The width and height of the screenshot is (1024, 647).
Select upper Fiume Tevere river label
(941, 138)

==

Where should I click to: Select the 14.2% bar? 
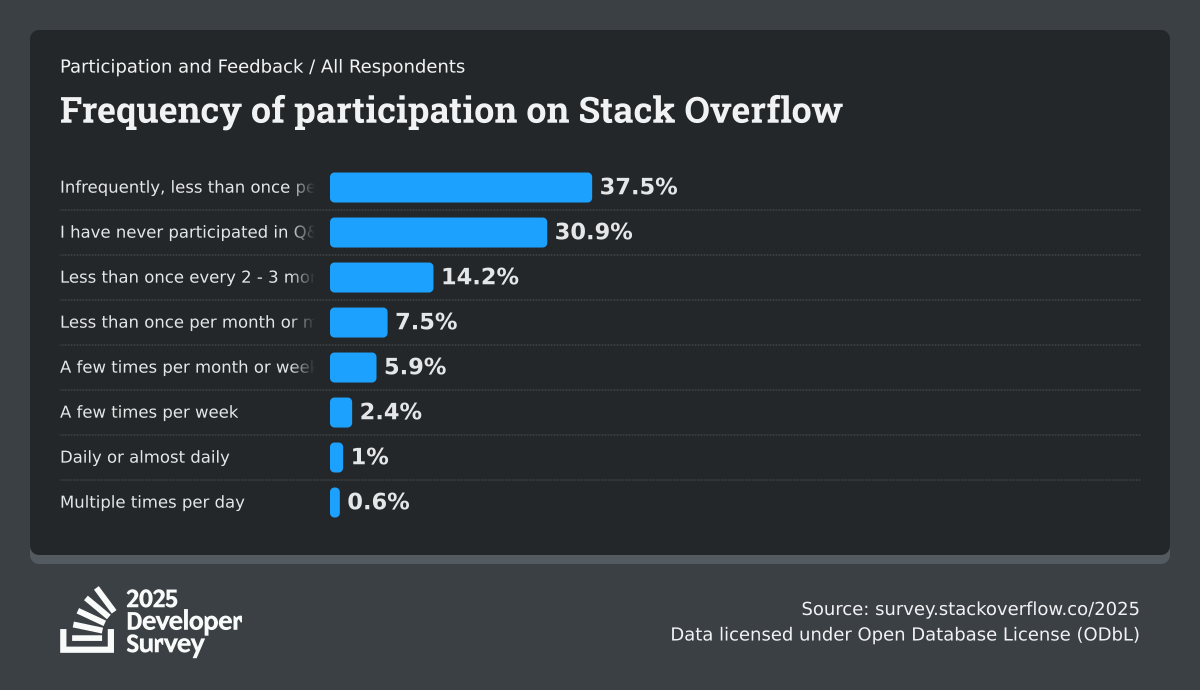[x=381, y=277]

** What the exercise asks **
Report every line in the listing above that contains the word "Select".

** Task output **
Select upper Fiume Tevere river label
Where should I click to: Select the 14.2% bar? 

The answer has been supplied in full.